> [RAW RECORDS]:

----

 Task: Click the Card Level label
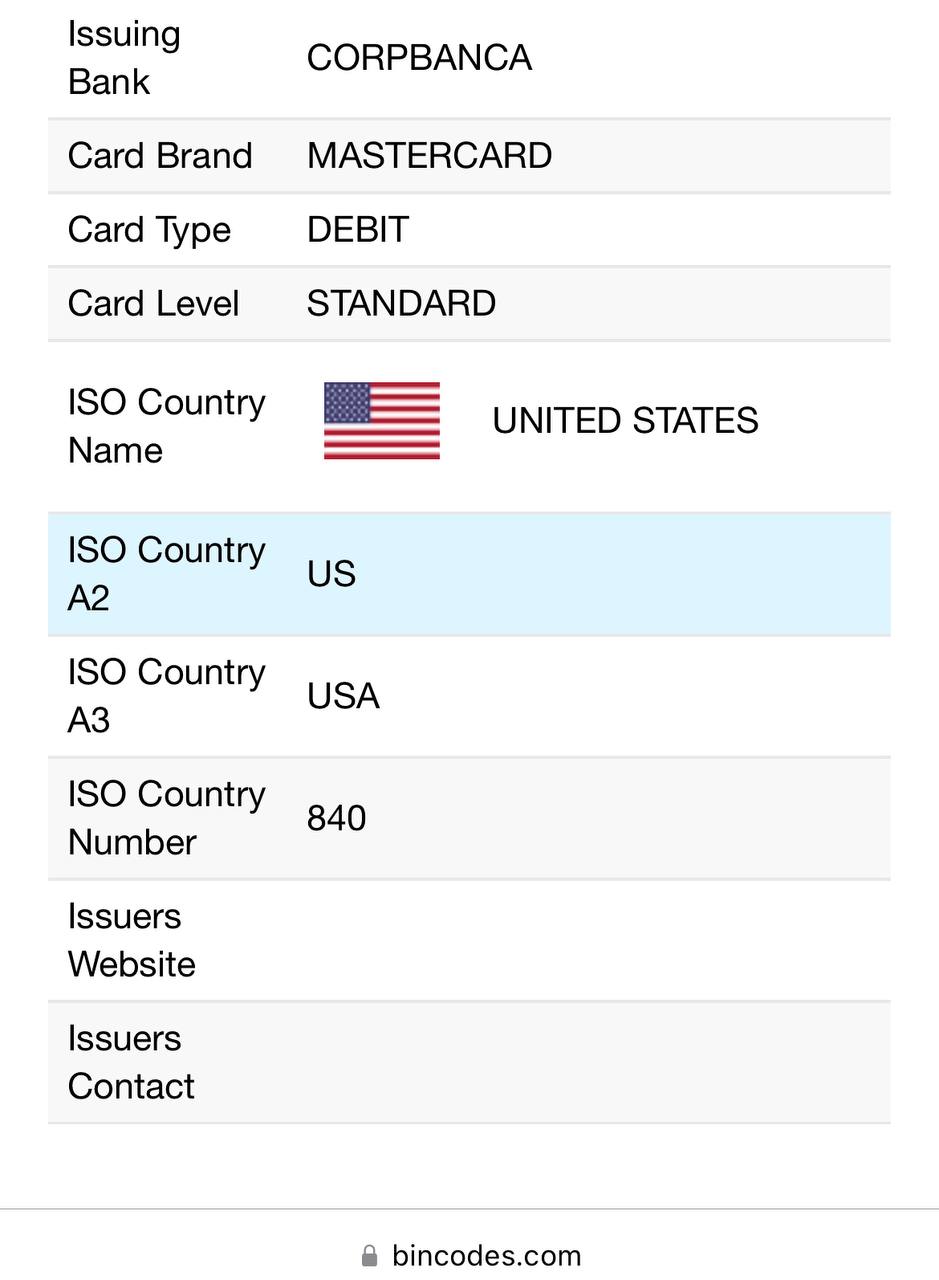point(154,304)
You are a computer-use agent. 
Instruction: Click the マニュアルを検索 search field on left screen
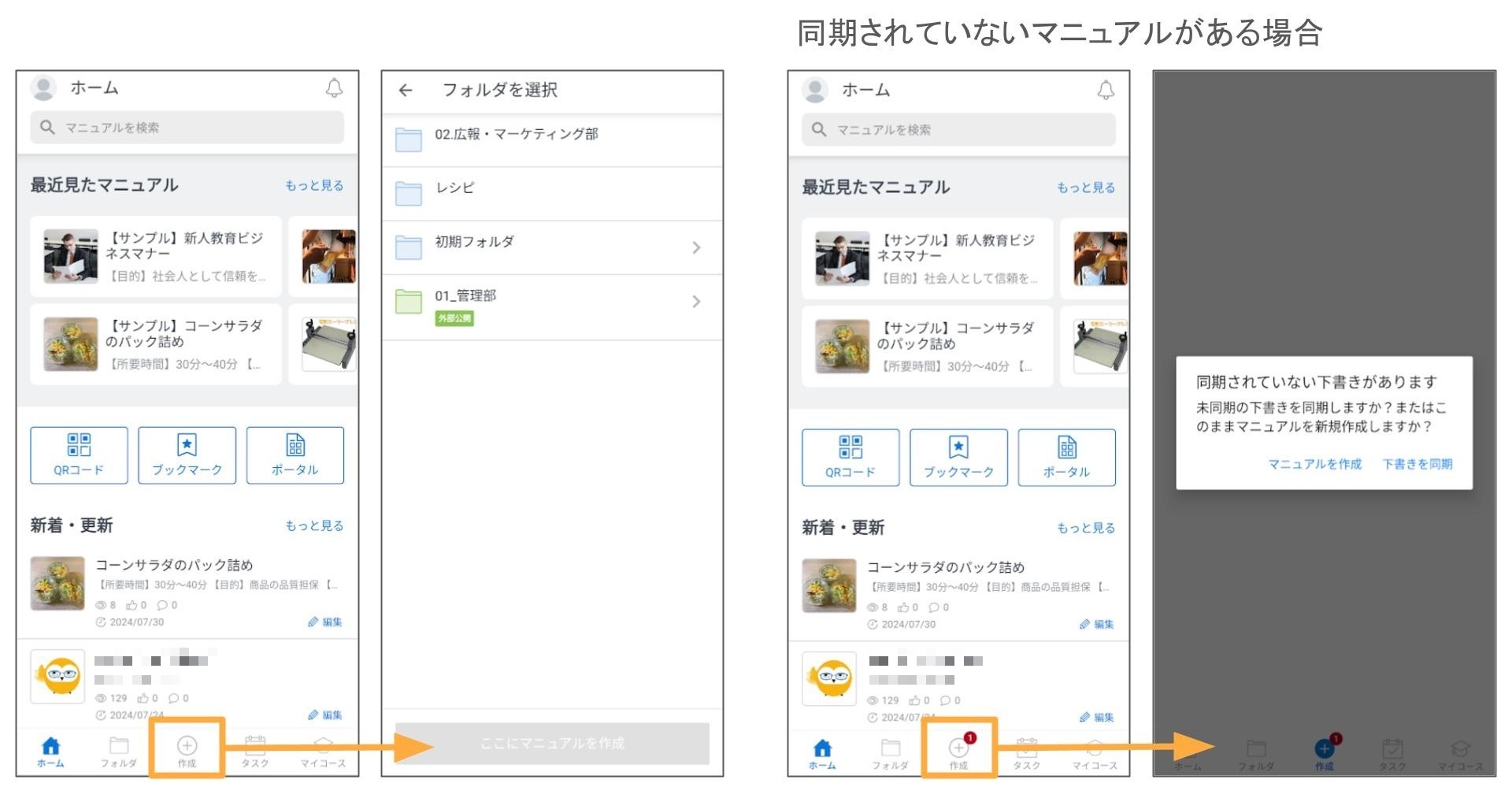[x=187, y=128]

----

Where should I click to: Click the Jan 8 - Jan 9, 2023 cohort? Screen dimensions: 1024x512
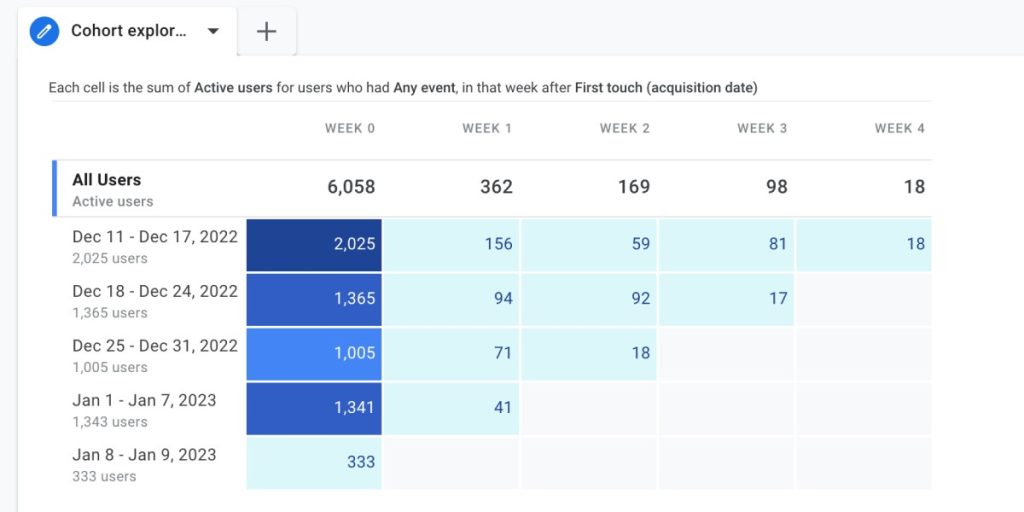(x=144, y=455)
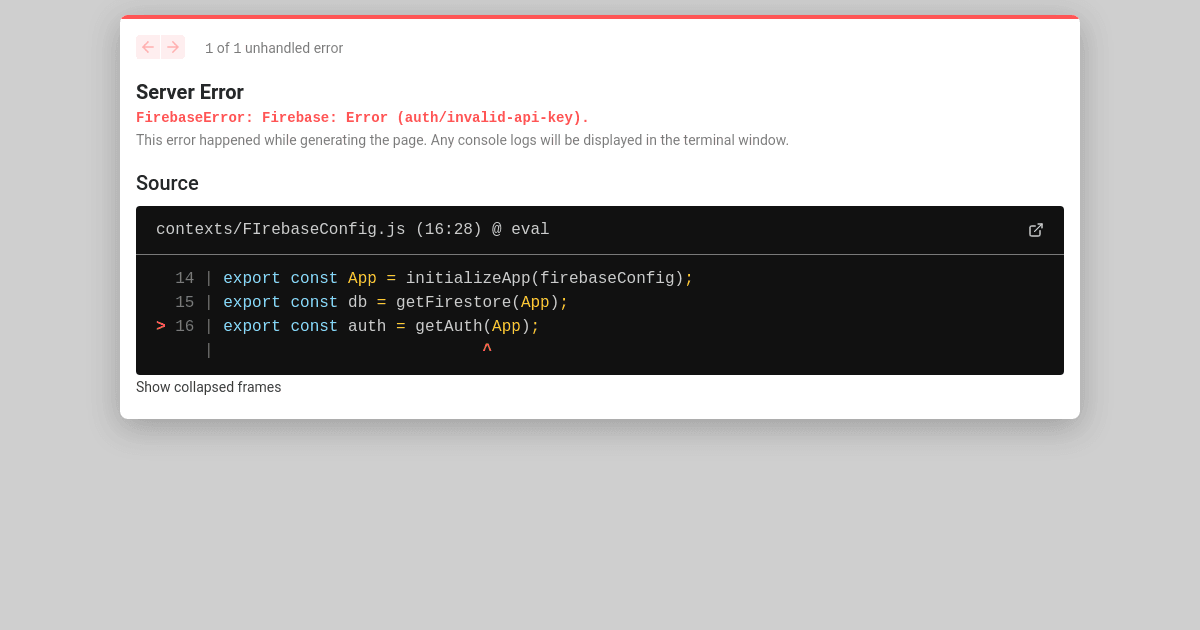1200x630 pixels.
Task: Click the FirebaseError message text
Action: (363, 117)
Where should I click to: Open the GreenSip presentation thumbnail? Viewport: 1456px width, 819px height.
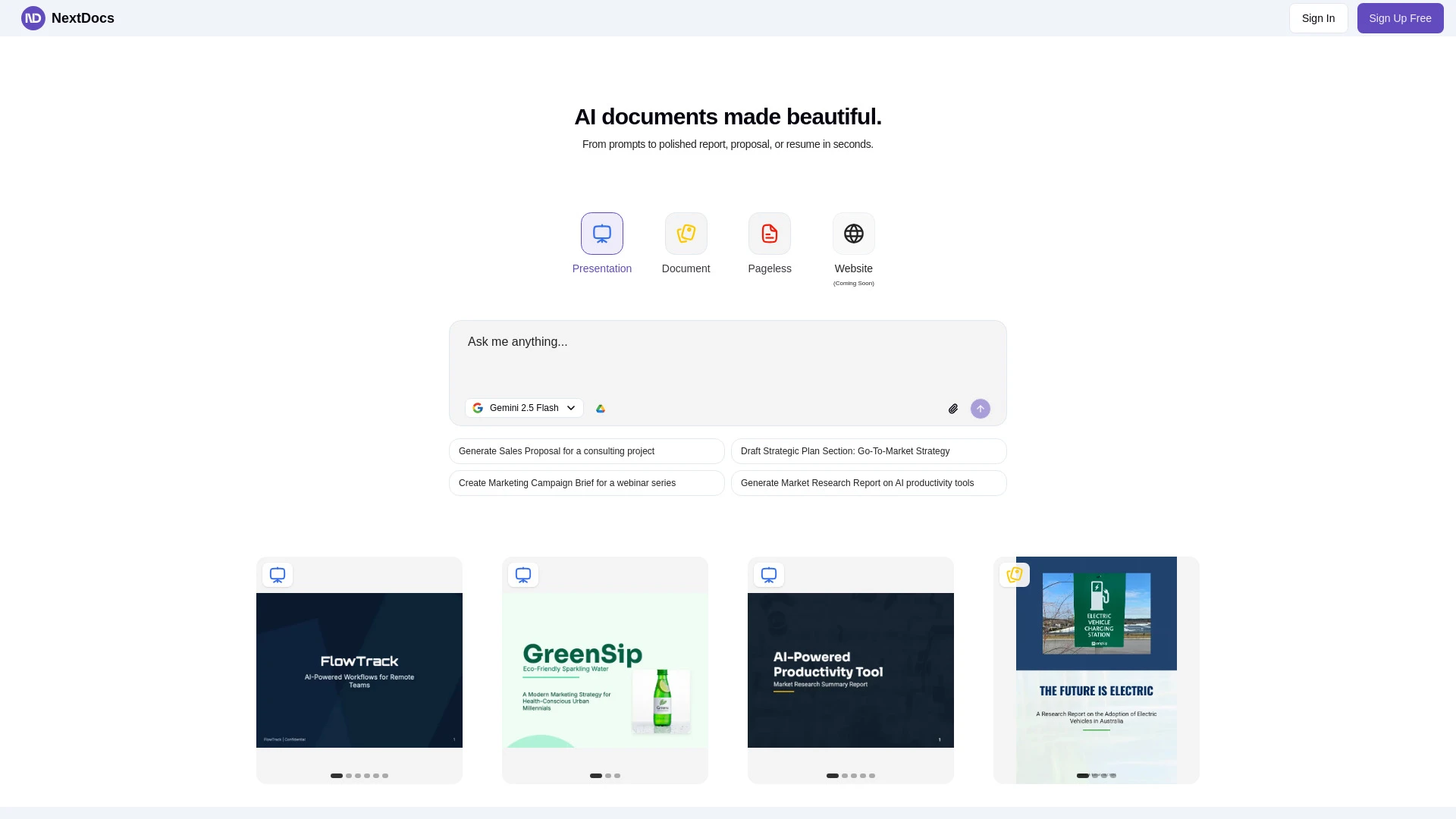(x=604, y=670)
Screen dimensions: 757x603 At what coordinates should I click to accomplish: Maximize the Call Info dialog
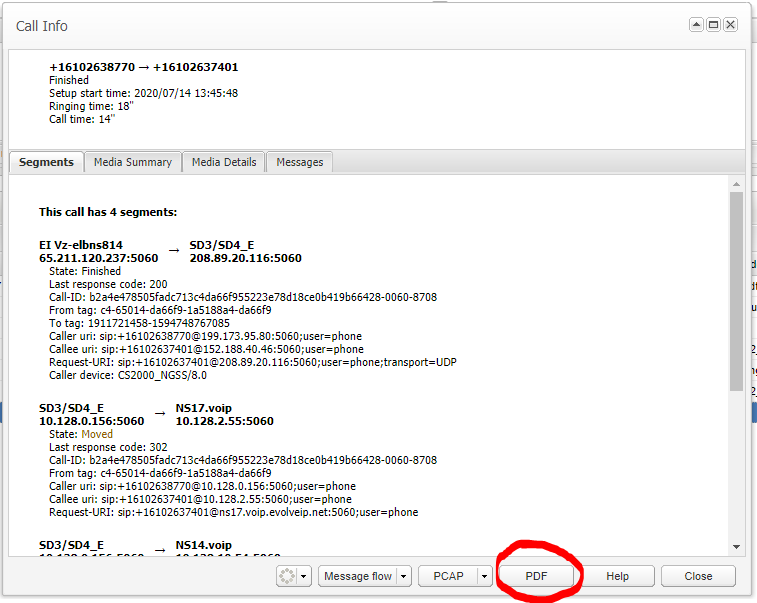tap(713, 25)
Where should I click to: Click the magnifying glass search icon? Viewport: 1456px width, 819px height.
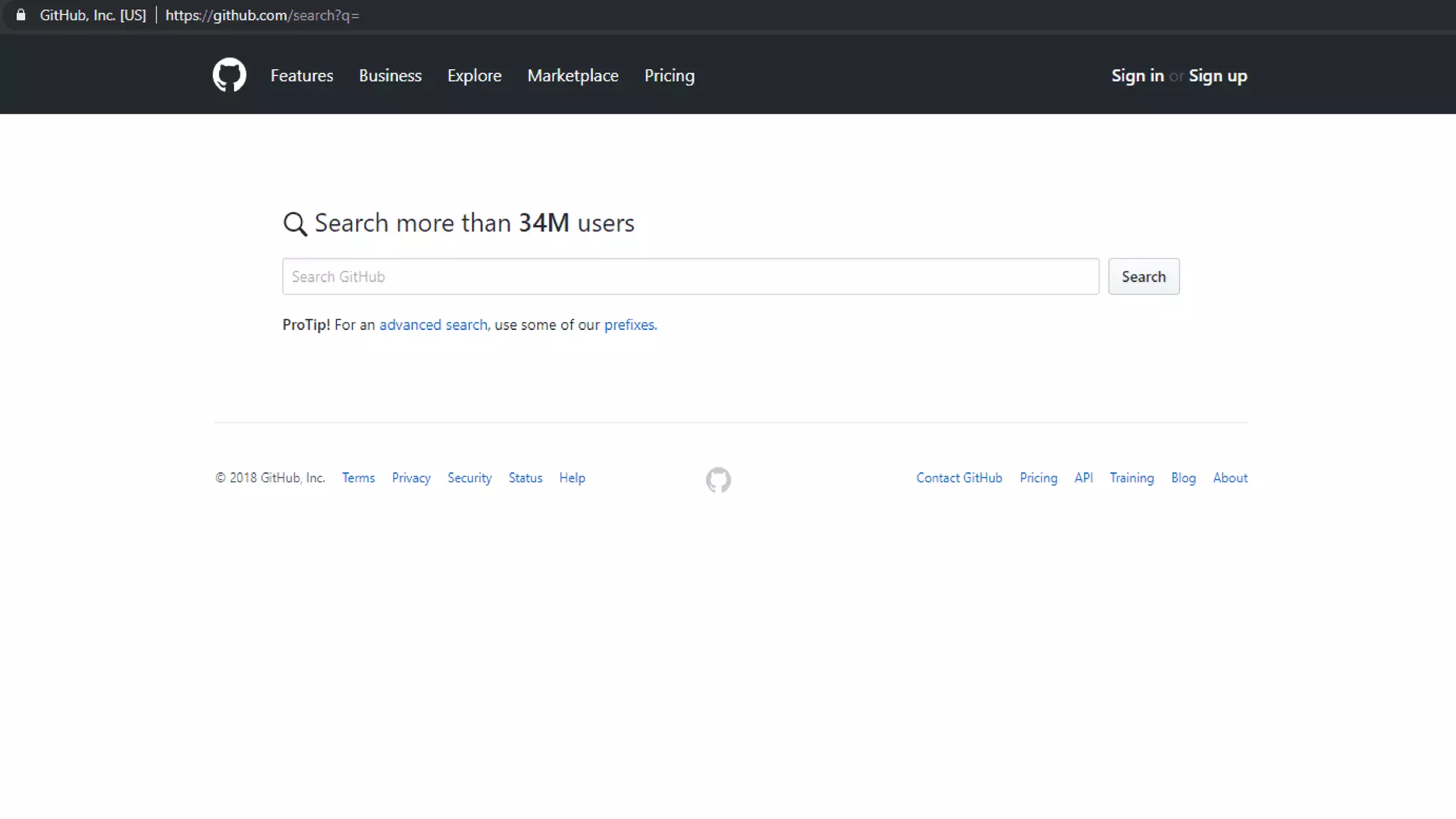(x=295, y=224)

----

Print the material word for word, starting with the line that contains "Where should I click to: Open" and going on through the line that contains "(x=295, y=224)", with both of those lines included. Leave the pictures out of your answer.

> [COMPLETE OUTPUT]:
Where should I click to: Open the GreenSip presentation thumbnail? Viewport: 1456px width, 819px height.
(x=604, y=670)
Screen dimensions: 757x603 At what coordinates should I click to accomplish: Maximize the Call Info dialog
tap(713, 25)
Where should I click to: Click the magnifying glass search icon? Viewport: 1456px width, 819px height.
(x=295, y=224)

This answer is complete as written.